Attribute	Description	Example
`gen_ai.system`	The Generative AI provider	`openai`
`gen_ai.request.model`	The model name requested by the client	`gpt-4`
`gen_ai.response.model`	The name of the model that generated the response	`gpt-4-0613`
`gen_ai.response.usage.input_tokens`	Tokens consumed by the input (prompt)	`100`
`gen_ai.response.usage.output_tokens`	Tokens generated in the response	`100`
`gen_ai.response.usage.total_tokens`	Total token usage for the interaction	`200`
`gen_ai.response.finish_reason`	Reason the model stopped generating	`stop` ; `length`
`gen_ai.response.choice_count`	Target number of candidate completions	`3`
`gen_ai.response.system_fingerprint`	Fingerprint to track backend environment changes	`fp_44709d6fcb`
`gen_ai.response.tools_used`	Number of tools used in API call	`2`
`gen_ai.request.temperature`	The temperature setting	`0.0`
`gen_ai.request.max_tokens`	Maximum tokens allowed for the request	`100`
`gen_ai.request.top_p`	The top_p sampling setting	`1.0`
`gen_ai.request.stream`	Boolean indicating if streaming was enabled	`false`
`gen_ai.response.message_id`	Unique ID of the message created by the server
`gen_ai.error.code`	The error code for the response
`gen_ai.error.message`	A human-readable description of the error
`gen_ai.error.type`	Describes a class of error the operation ended with	`timeout`; `java.net.UnknownHostException`; `server_certificate_invalid`; `500`
`gen_ai.operation.name`	The name of the operation being performed	`chat`; `generate_content`; `text_completion`
`gen_ai.request.message_count`	Count of messages in API response	`1`
`gen_ai.request.system_prompt`	Boolean flag whether system prompt was used in request prompts	`true`
`gen_ai.request.tools_used`	Boolean flag whether any tools were used in requests	`true`

## Generative AI Metrics groundcover automatically generates rate, errors, duration and usage metrics from the LLM traces.

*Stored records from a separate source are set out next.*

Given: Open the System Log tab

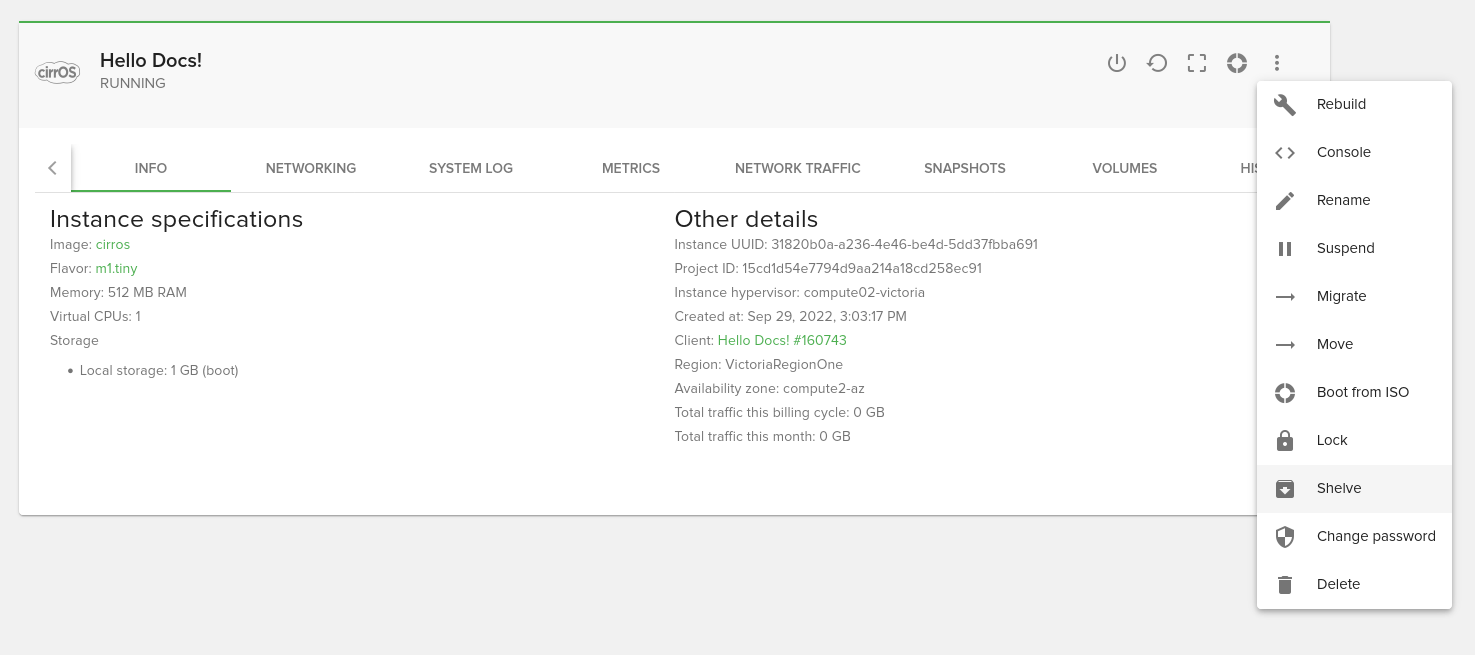Looking at the screenshot, I should (x=471, y=168).
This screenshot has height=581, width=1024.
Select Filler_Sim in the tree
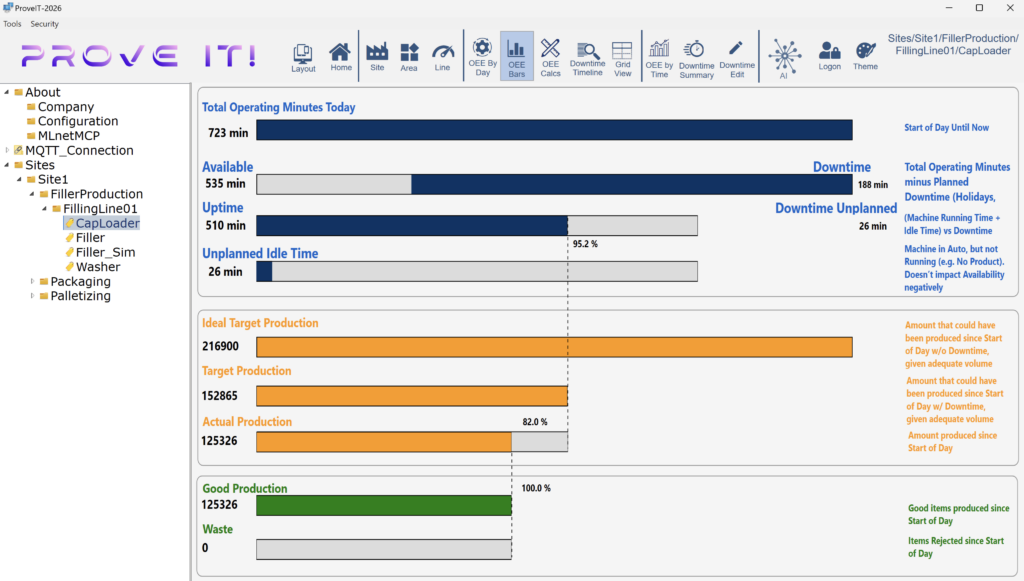click(x=105, y=253)
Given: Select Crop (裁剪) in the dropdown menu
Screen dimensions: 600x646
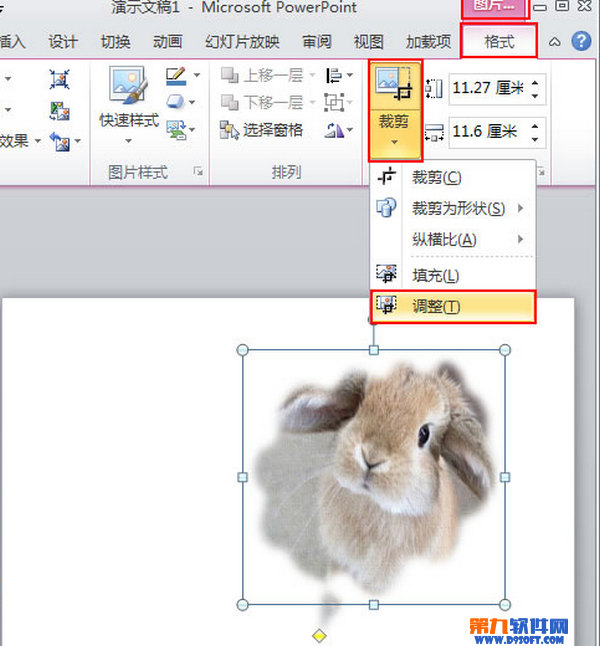Looking at the screenshot, I should click(x=435, y=178).
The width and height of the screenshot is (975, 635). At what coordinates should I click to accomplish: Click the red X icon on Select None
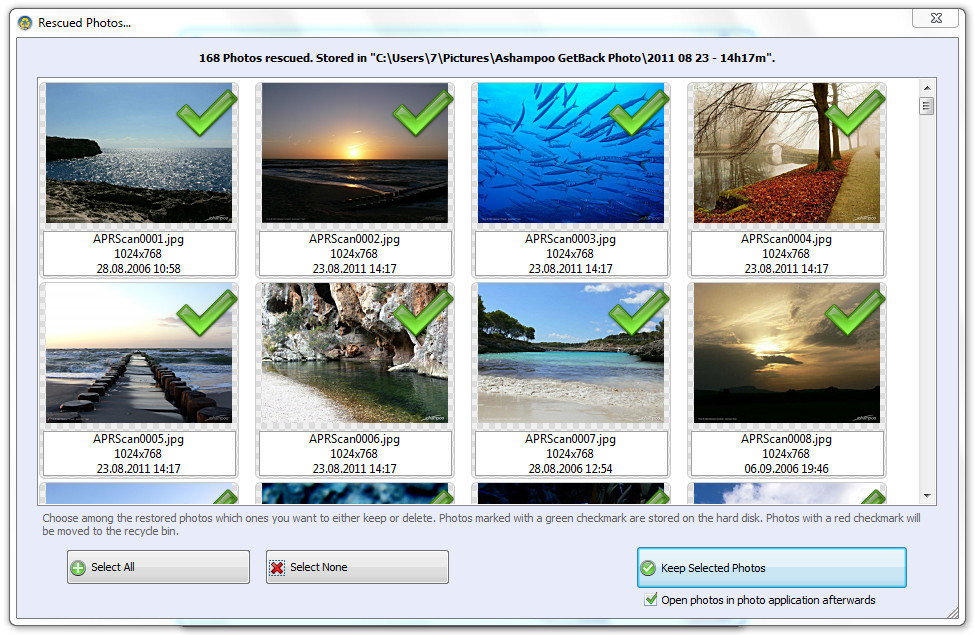[x=277, y=568]
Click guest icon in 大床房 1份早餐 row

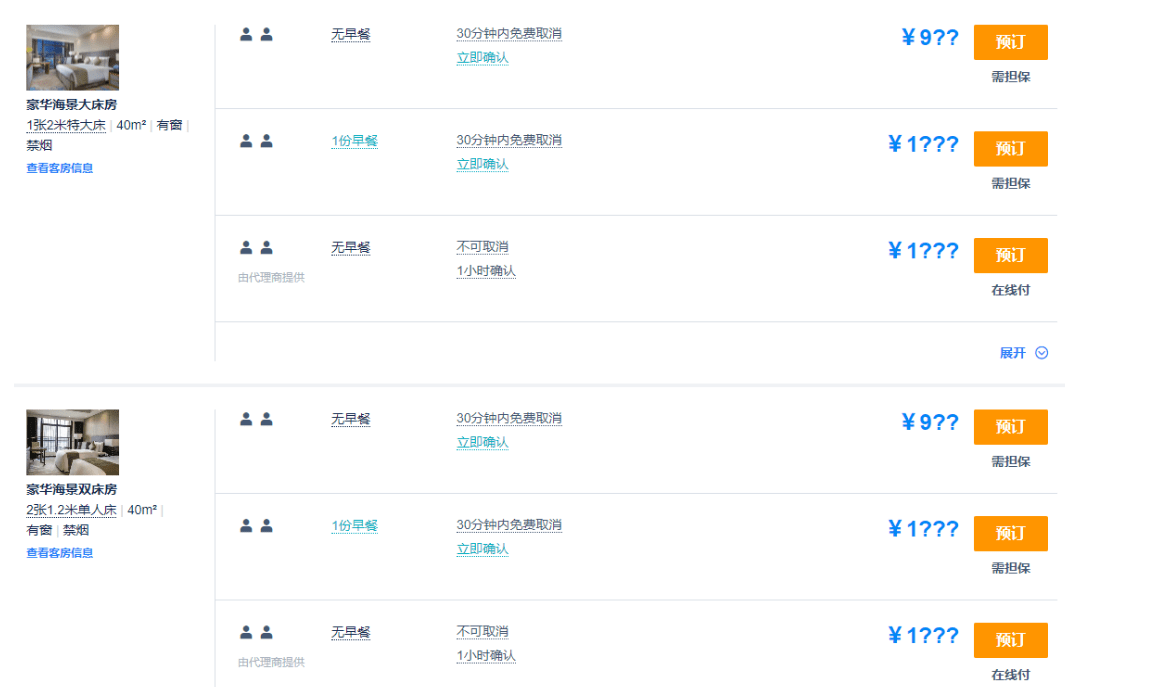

These metrics adhere to [OpenTelemetry GenAI conventions](https://opentelemetry.io/docs/specs/semconv/ai/) and are enriched with Kubernetes context (cluster, namespace, workload, etc).

Metric Name	Description
`groundcover_workload_gen_ai_response_usage_input_tokens`	Input token count, aggregated by K8s workload
`groundcover_workload_gen_ai_response_usage_output_tokens`	Output token count, aggregated by K8s workload
`groundcover_workload_gen_ai_response_usage_total_tokens`	Total token usage, aggregated by K8s workload
`groundcover_gen_ai_response_usage_input_tokens`	Global input token count (cluster-wide)
`groundcover_gen_ai_response_usage_output_tokens`	Global output token count (cluster-wide)
`groundcover_gen_ai_response_usage_total_tokens`	Global total token usage (cluster-wide)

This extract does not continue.